(SUPPLIED ENTRIES begins)

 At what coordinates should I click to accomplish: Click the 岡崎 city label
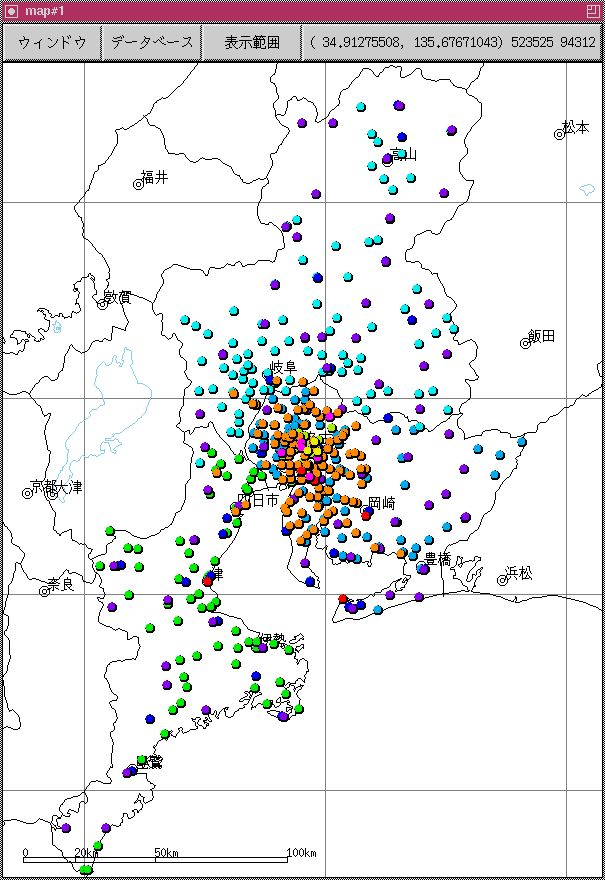coord(381,503)
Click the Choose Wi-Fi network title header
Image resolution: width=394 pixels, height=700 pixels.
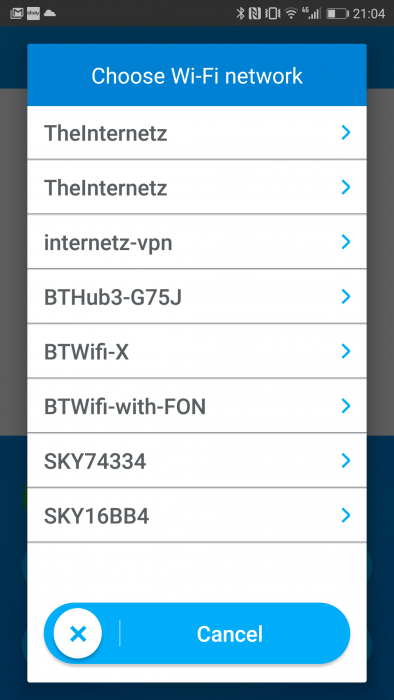(197, 75)
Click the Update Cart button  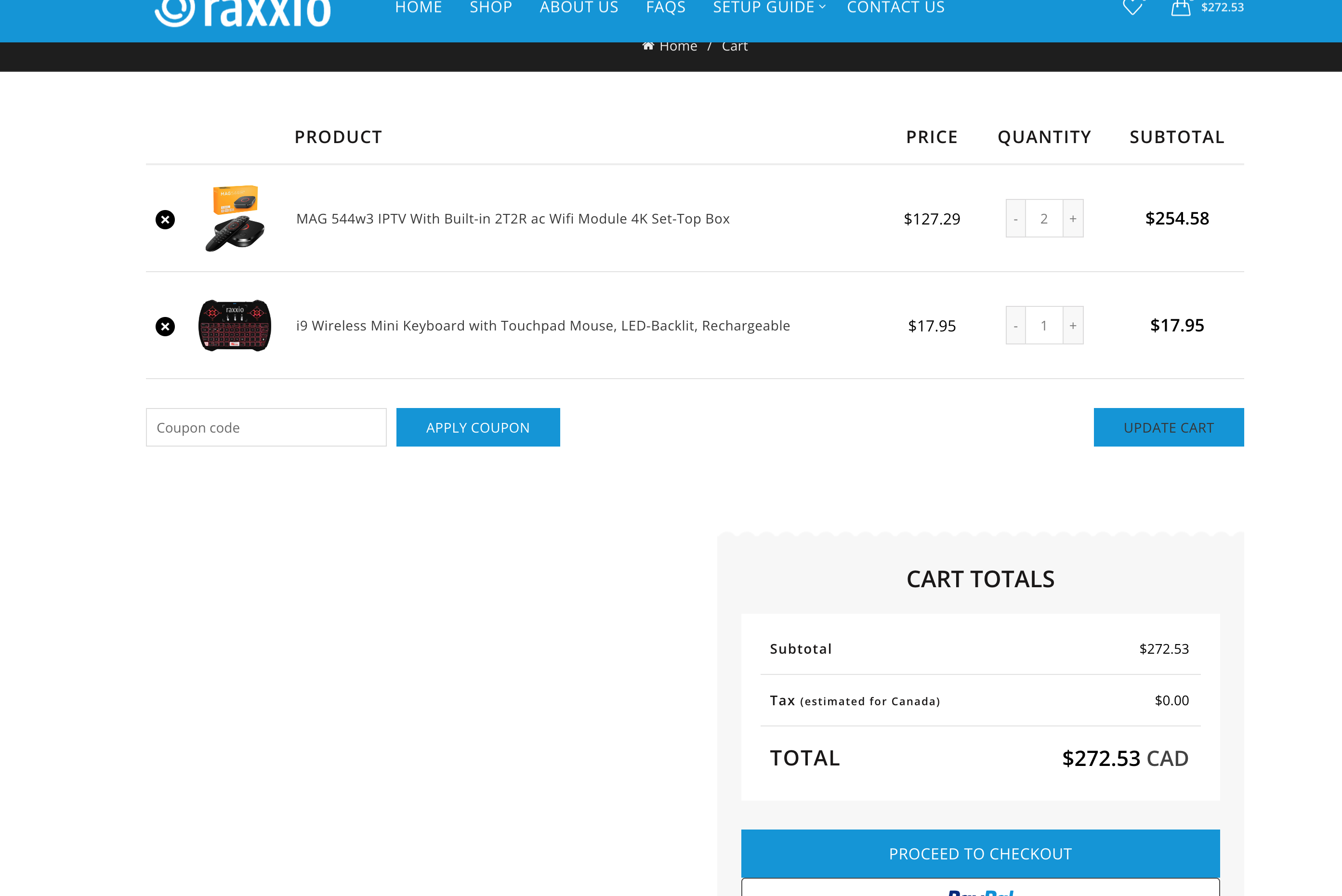[1168, 427]
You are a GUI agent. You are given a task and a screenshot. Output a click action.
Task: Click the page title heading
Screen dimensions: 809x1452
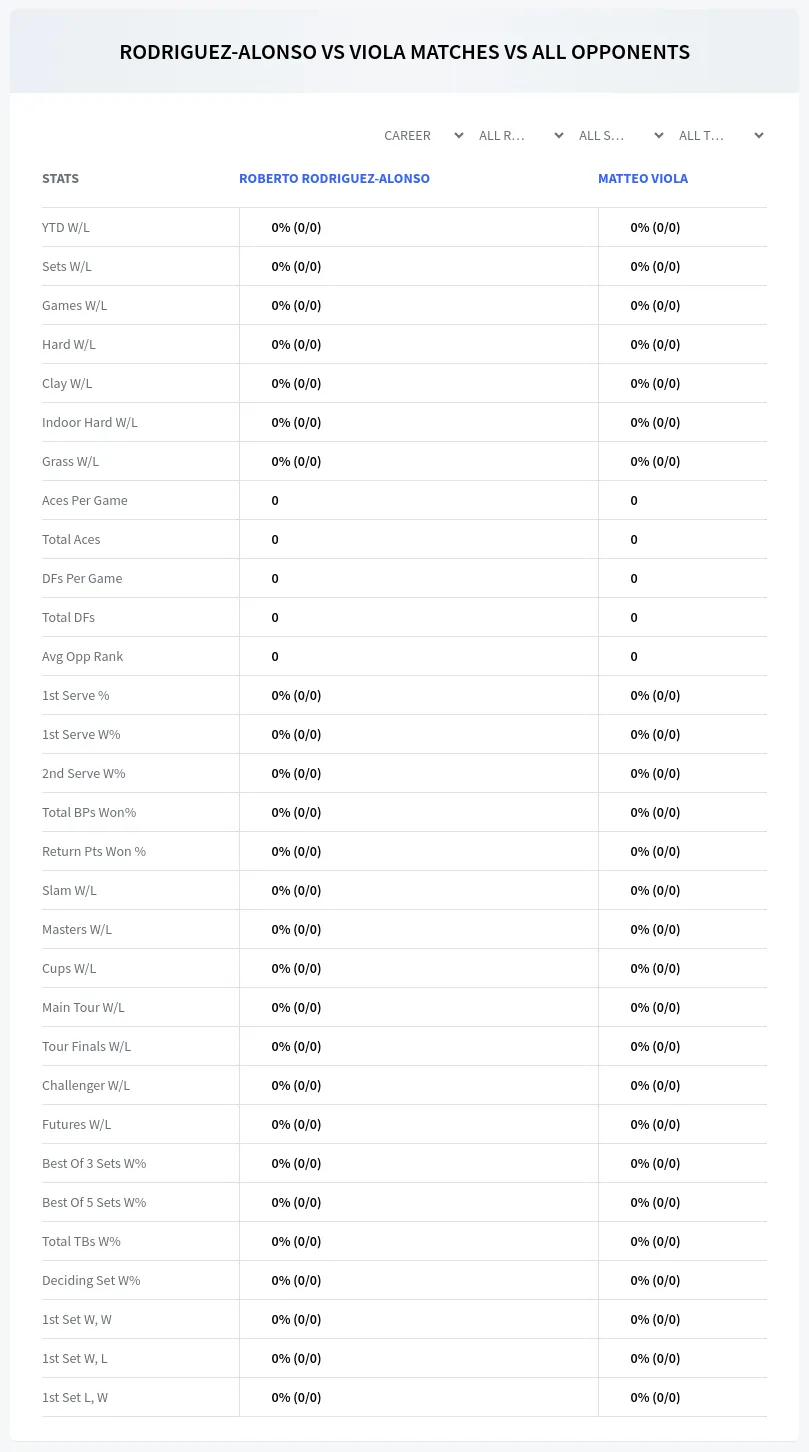click(x=404, y=52)
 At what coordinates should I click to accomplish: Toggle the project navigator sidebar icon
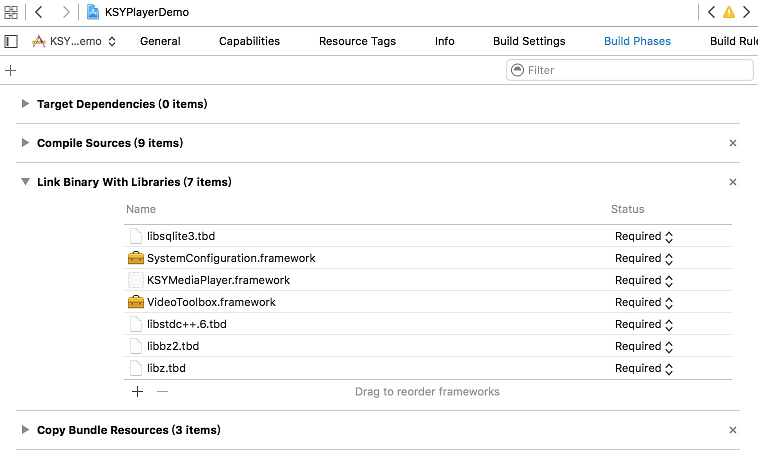(x=11, y=41)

(SUPPLIED ENTRIES ends)

INSTRUCTIONS FOR THE TASK :: Filter the entries above down to the lines that contain "title".

RESPONSE TO THIS TASK ::
Click the Choose Wi-Fi network title header
Task: Click the page title heading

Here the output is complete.